April 01, 2020Talk Notes, GOTO 2019, Stefan Tilkov, Software Architecture, Microservices

@ stilkov | slides | video

Abstract: In this session, we’ll take a look at some of the ways we can determine whether the development efforts we’re undertaking suffer from too much or too little focus on architecture. We’ll examine a number of real-world examples that are intended to inspire either admiration or terror, and try to find some recipes of how we can get more of the former and less of the latter in our own projects.

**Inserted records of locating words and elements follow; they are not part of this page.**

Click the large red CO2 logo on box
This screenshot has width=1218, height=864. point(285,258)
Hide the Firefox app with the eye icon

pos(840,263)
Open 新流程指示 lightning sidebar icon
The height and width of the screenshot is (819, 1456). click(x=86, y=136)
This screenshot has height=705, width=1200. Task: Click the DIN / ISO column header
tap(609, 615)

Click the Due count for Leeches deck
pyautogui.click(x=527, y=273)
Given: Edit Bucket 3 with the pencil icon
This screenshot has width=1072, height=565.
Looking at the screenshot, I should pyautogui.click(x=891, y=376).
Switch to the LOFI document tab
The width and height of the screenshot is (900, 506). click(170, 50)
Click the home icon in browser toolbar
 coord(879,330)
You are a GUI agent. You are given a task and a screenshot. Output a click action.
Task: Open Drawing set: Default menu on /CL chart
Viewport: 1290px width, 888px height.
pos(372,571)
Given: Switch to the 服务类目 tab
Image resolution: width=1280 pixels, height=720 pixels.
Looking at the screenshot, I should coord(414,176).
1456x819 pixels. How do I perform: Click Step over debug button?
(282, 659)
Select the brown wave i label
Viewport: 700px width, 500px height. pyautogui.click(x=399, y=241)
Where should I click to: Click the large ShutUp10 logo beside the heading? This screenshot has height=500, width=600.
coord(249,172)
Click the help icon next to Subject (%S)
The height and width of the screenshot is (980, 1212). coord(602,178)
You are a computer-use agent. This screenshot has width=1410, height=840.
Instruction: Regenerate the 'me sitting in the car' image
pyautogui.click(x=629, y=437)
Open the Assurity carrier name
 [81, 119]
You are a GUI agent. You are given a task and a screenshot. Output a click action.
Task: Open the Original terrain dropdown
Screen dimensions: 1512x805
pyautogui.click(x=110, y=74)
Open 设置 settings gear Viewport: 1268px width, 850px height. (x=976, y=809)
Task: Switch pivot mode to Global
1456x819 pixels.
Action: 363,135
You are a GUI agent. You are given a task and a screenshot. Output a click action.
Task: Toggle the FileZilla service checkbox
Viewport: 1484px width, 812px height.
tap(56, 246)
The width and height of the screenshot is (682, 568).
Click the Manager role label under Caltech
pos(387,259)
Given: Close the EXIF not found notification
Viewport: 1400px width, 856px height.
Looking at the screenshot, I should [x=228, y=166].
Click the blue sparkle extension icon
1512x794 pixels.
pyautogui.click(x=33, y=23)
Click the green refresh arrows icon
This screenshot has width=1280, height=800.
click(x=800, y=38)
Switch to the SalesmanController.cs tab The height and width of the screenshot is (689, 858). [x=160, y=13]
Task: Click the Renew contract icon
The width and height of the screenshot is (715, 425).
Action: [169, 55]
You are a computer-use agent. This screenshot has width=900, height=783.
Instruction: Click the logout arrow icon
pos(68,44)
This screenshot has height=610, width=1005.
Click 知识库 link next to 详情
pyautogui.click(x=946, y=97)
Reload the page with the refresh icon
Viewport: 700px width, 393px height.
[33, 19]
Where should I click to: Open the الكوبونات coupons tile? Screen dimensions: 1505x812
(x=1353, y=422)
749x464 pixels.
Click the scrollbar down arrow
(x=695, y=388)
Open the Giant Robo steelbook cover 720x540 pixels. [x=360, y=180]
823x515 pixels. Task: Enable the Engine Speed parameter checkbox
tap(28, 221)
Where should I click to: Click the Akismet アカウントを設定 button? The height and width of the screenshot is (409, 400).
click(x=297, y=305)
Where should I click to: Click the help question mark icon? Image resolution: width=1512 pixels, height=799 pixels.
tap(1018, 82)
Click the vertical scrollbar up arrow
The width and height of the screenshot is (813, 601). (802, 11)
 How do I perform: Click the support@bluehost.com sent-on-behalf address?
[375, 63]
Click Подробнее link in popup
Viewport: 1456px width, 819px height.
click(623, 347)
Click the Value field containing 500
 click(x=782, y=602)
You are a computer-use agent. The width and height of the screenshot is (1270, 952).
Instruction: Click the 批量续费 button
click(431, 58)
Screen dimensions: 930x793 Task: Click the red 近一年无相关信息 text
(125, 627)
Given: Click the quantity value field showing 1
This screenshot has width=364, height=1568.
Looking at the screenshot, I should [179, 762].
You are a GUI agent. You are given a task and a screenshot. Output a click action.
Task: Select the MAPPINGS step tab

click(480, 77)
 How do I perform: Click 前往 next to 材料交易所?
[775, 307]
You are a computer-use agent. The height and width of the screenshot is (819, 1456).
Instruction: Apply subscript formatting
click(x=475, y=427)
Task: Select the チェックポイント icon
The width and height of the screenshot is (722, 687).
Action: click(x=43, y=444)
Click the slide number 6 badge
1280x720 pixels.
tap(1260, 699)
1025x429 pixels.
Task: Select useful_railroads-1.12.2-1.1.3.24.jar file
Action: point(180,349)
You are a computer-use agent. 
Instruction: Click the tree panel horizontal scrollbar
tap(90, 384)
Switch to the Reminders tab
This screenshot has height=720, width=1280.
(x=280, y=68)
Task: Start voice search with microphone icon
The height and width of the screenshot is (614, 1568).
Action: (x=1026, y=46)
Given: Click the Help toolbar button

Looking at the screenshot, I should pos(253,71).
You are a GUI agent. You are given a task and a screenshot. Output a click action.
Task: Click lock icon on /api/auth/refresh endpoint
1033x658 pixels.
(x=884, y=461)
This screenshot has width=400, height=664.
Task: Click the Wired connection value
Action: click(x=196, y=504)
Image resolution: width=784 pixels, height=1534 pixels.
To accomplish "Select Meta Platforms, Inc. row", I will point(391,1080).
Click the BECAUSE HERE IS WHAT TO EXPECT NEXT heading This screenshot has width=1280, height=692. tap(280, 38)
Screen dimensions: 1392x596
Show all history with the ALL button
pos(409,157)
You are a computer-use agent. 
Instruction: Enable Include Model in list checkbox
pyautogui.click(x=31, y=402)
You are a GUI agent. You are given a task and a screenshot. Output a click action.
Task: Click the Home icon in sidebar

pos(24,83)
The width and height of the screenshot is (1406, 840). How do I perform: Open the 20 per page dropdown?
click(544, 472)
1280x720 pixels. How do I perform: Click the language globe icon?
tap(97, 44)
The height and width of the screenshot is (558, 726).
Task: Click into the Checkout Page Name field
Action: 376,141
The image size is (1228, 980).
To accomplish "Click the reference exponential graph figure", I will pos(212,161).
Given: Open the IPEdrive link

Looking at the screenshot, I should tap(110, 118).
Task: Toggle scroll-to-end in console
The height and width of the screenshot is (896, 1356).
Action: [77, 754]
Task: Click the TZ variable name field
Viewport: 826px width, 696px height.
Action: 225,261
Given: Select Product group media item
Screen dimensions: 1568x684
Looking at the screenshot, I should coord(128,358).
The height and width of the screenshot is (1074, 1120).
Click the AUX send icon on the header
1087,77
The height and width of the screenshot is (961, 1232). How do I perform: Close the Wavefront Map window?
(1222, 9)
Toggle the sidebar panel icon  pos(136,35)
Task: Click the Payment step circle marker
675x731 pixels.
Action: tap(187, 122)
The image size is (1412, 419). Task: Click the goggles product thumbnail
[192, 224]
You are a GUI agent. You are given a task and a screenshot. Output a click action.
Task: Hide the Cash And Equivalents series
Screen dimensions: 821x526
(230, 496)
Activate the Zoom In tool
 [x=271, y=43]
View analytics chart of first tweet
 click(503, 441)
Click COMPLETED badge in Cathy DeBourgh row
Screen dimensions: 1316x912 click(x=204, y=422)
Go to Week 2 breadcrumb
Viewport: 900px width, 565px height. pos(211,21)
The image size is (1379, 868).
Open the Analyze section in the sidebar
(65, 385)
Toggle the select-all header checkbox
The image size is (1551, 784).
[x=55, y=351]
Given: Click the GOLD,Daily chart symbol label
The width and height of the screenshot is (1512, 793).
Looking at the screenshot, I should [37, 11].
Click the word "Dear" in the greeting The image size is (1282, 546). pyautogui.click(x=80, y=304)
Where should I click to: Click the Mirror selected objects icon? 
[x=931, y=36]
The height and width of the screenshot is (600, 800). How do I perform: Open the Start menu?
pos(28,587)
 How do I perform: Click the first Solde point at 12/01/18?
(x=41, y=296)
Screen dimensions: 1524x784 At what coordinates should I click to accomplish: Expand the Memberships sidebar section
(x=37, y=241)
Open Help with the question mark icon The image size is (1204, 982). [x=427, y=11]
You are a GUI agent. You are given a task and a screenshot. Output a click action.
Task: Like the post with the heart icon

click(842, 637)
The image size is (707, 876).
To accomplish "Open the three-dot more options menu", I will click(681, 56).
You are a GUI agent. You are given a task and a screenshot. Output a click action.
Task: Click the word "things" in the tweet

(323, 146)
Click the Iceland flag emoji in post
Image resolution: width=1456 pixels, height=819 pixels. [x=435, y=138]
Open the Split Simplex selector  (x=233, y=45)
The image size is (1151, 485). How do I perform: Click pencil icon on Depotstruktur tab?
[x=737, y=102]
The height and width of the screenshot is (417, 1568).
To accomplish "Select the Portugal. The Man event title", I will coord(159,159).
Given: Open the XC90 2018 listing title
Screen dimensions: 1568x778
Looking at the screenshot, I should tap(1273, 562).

Definitions of Architecture

ISO/IEC/IEEE 42010:

Fundamental concepts or properties of a system in its environment embodied in its elements, relationships, and in the principles of its design and evolution

Grady Booch:

Architecture represents the significant design decisions that shape a system, where significant is measured by cost of change

Stefan Tilkov:

Whatever the architect considers important enough to merit their attention

Graph of software scaling dimensions

Different organizations and applications will require different architectures, and those architectures will change over time

Cases:

#1 Non-Extensible Extensibility

Highly customizable multi-tenant e-commerce solution with lots of features, which has to balance between large customers with specific needs and small customers with generic needs

  • If you attempt to design something that satisfies everybody, you will satisfy nobody.
  • Highly specific is often preferable to generic

#2 Perilously fine-grained

Large-scale B2B food retailer building a new logistics system, hired >200 developers to build a microservice-based system. Each developer “owned” a microservice, which was hell to scale. Eventually moved away from ‘EntityService’ pattern

  • Everybody wants to be Netflix but nobody is
  • Small is not always beautiful
  • Refactoring within team boundaries much easier than globally
  • Ignore organizational parameters at your own risk

#3 Your system WILL be dynamic

Large-scale insurance system with >100 developers. 2 releases / year with 2-week modeling period What if you miss this slot?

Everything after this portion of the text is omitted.